New Study Underscores Increased Dangers of Certain Diabetes Treatments
Statement of Dr. Sidney Wolfe, Director of Public Citizen’s Health Research Group
The brilliantly designed and carried out study by Drs. Alexandra Butler and Peter Butler of the University of California-Los Angeles (UCLA), and their colleagues at UCLA and the University of Florida, published today online in the journal “Diabetes,” provides evidence of increased precancerous changes such as dysplasia in the pancreata (pancreases) of diabetic patients using GLP-1-mimicking (incretin) diabetes drugs such as Byetta (exenatide), Victoza (liraglutide) and Januvia (sitagliptin), compared to pancreata from diabetics not using these drugs or those from non-diabetics.

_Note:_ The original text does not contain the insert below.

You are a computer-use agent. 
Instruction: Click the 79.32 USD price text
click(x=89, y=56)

These findings are in accord with the rapidly increasing number of reports to the U.S. Food and Drug Administration (FDA) of pancreatic cancer in patients using these drugs compared with diabetics using other drugs for diabetes.
In the two and a half years between January 1, 2010, and June 30, 2012, according to IMS prescribing data from the U.S., more than 35 million prescriptions were filled for one of the most commonly prescribed diabetes drugs, glipizide. The sum of prescriptions for the three most commonly prescribed incretin drugs, Byetta, Victoza and Januvia, during this same time interval was 33 million prescriptions.

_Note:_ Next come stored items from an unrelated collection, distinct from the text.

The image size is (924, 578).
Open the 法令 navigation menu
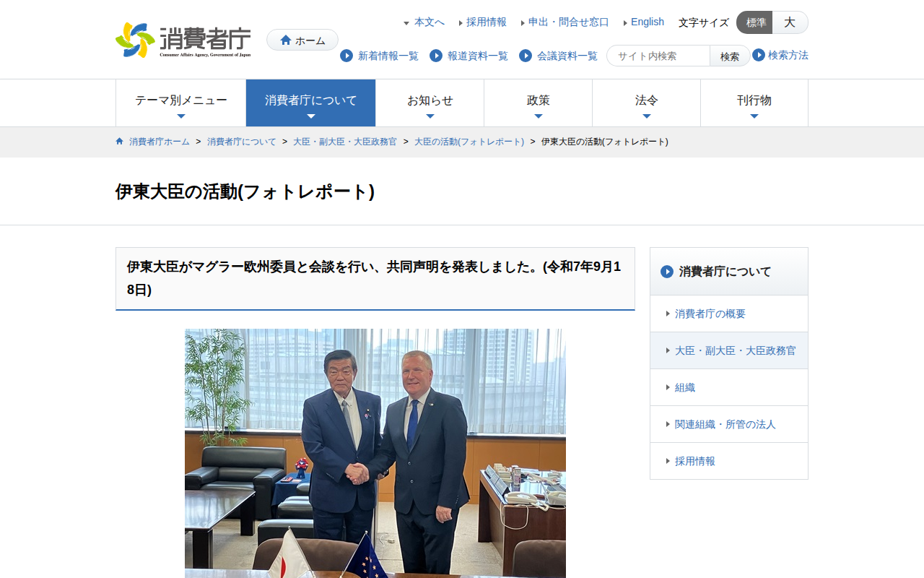pos(647,103)
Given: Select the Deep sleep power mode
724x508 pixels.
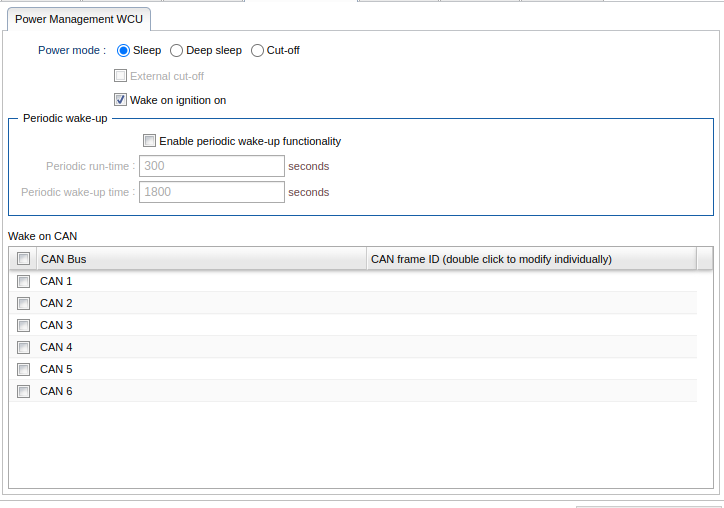Looking at the screenshot, I should [177, 50].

We looked at reports in the FDA’s electronic adverse reaction database (AERS) of pancreatic tumors, almost all being cancer of the pancreas, in patients in whom these three drugs were listed as the primary suspect drug for the tumors. There were a total of 292 reports of pancreatic tumors between January 1, 2010, and June 30, 2012, for these three incretin drugs, but only one report for glipizide, an older diabetes drug not in this family. For some of the drugs, especially Victoza, these reports came from other countries as well as the U.S.
For a large number of these reports, incidents to the FDA in 2010 or 2011, we examined the full MedWatch forms containing details of each reported cancer case, which we obtained by a Freedom of Information request to the FDA. In the vast majority of these cases, the narrative for each case did not list any other possible causes of pancreatic cancers such as a history of heavy alcohol intake or smoking.
During the last six months for which AERS data are available, there was a substantial increase in reports of pancreatic cancer for these three drugs, out of proportion to the increase in U.S. prescribing for the drugs during that interval.
Although we have previously petitioned the FDA to ban Victoza (liraglutide) because of concerns about pancreatic disease and thyroid cancer, it is clear that all of the drugs in this family are associated with an increased risk of pancreatic cancer and it is likely that they will all have to be removed from the market. The idea of putting a warning label about pancreatic cancer on drugs that have no unique benefit for diabetics but which have increasing evidence of the risk for pancreatic cancer—instead of banning the drugs altogether—would be an extraordinarily reckless approach for the FDA to initiate.